Azuree 33C: LET YOUR CREATIVITY SET SAIL from Azuree Sailing on Vimeo.

The older model come out with bright colors from the last "Middle the sea race", raced on gale conditions. Many boats abandoned the race but the smaller of them all, the little Azuree 33, sailed only by a duo (one of them the NA) keep pushing and made a remarkable race.

Saturday, February 21, 2015

NEO 350...WHAT A LOOKER!!!

After the incredibly good performance of the big sister, the Neo 400 on the last middle sea race, under gale conditions, there was no doubt that the boat had a big offshore potential and also that the inverted bow helped to control water projections and to keep its nose up. A big design success for Ceccareli and after such a good boat we all wanted more and more to come.

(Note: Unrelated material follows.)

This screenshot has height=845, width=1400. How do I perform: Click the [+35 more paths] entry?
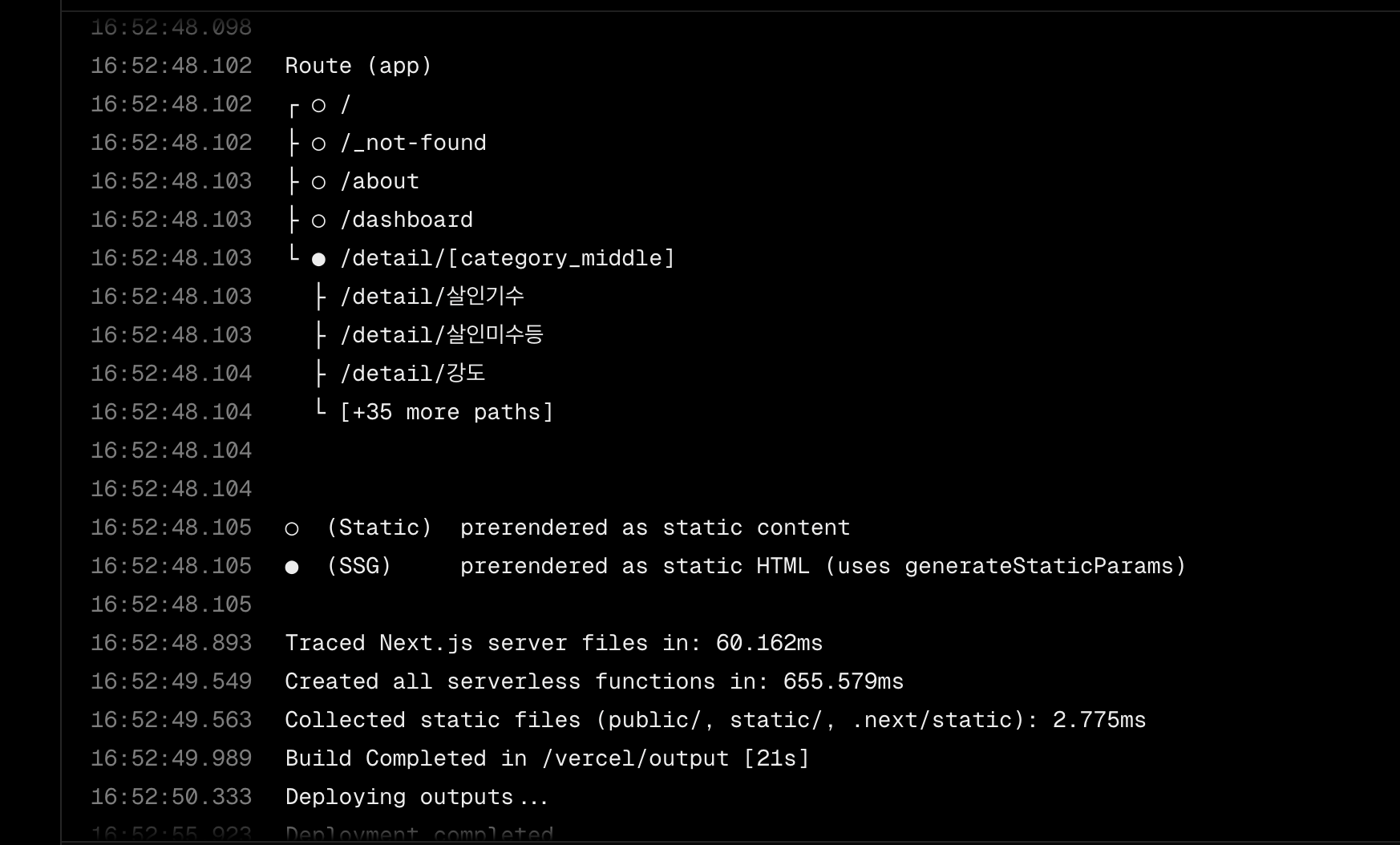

The first one after the Neo 400 is a 350 that can have waterballast for racing offshore. The boat is as beautiful or even more beautiful than the big sister and contrary to it, it is not made of carbon. To keep costs down it is basically a vacuum infused epoxy e-glass boat with some parts in carbon (spars, rudder, bowsprit,tiller, bulkheads, keel frames).

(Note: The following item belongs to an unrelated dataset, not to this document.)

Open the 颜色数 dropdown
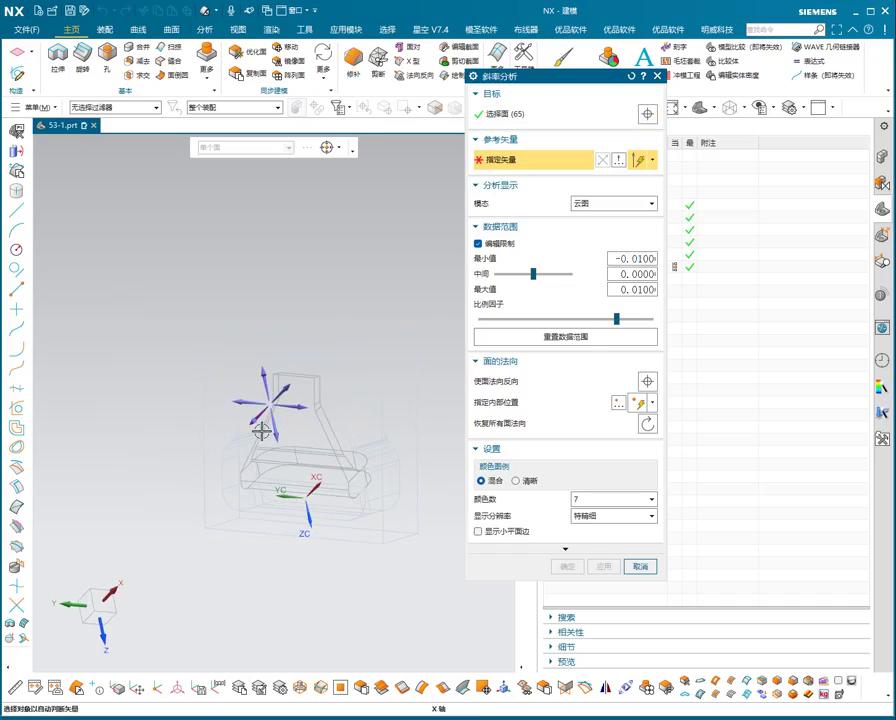pos(613,499)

Keeping costs down is a way of speaking because such a high quality built is expensive and this beauty costs a bit less than 200 000 euros (with VAT). Two versions will be available, a cruising one with aluminium spars and a racing one but I bet that even the "slower" version will be a very fast sailboat, able to win races.

The Neo 350 will have a hull length of 10.70m will weight only 3650kg of which 1500kg are ballast on a lead bulb at the end of a steel foil. The beam is considerable (3.53m)the draft is moderate (2.05m) and the RM is huge, allowing for 72sqm of sail upwind.

The interior disposition is interesting, similar to the bigger boat, but only when the first boat comes out we will see if it is as much spartan as the one of Neo 400 or if this is a boat that is pointed to a more vast clientele with a nicer finished interior.
Anyway a very beautiful boat that will make proud any owner and will raise a lot of envy looks: Italian design and boat building at its best ;-)

The Neo 400 blasting on the last Middle of the sea race:

Monday, February 16, 2015

GLOBAL OCEAN RACE 2015/2016


Maybe it is this year that this race gets the number of entries to make it a major one on the offshore solo/short crew racing scene. The idea is just great and it became even better: An affordable racing 40class boat for all, solo or duo crews and a circumnavigation race. Better because now, instead of multiple legs it is a circumnavigation with a single stop in Auckland. More interesting as a sporting event and also less expensive and less time consuming for the participants.
The 30 000nm race will start from Southampton in September 2015 and will finish in Portsmouth around March 2016. There are already 8 teams in and I am impressed with the American Dave Rearick that will race a Kiwi 40FC Class40. He is doing right now a solo circumnavigation on that boat....just for training for the big one LOL. Meet the guy, quite a character and ....not a young guy anymore. Cheers to him.

I am quite sure this is a great race, at least for the ones that are racing it...most of them have made more than one edition and keep coming back. This race has the potential to become a classic and I really hope that to happen: A non French major solo race, that would be interesting and would help to spread the concept of solo/short crew long range racing among other countries.

Saturday, February 14, 2015

RM 1070 FIRST TEST



By voile magazine, and one of the long ones, a 100nm test. The magazine is available on Zinio but I can advance that they only say good things. It was the twin keel version and it performed as expected and that means well. They gave some numbers: 15K wind 8K speed, 40ยบ TRW 6.5K speed. Not a mean machine upwind but not bad, considering the twin keel setup. A boat for voyaging on the trade winds and certainly one of the best at that, size by size.
As usual on this type of very large transoms the engine performance was poor and the cruising speed is just 5.5K. Anyway this is a sailboat and the 80L of diesel tankage does not give it a big autonomy while on engine.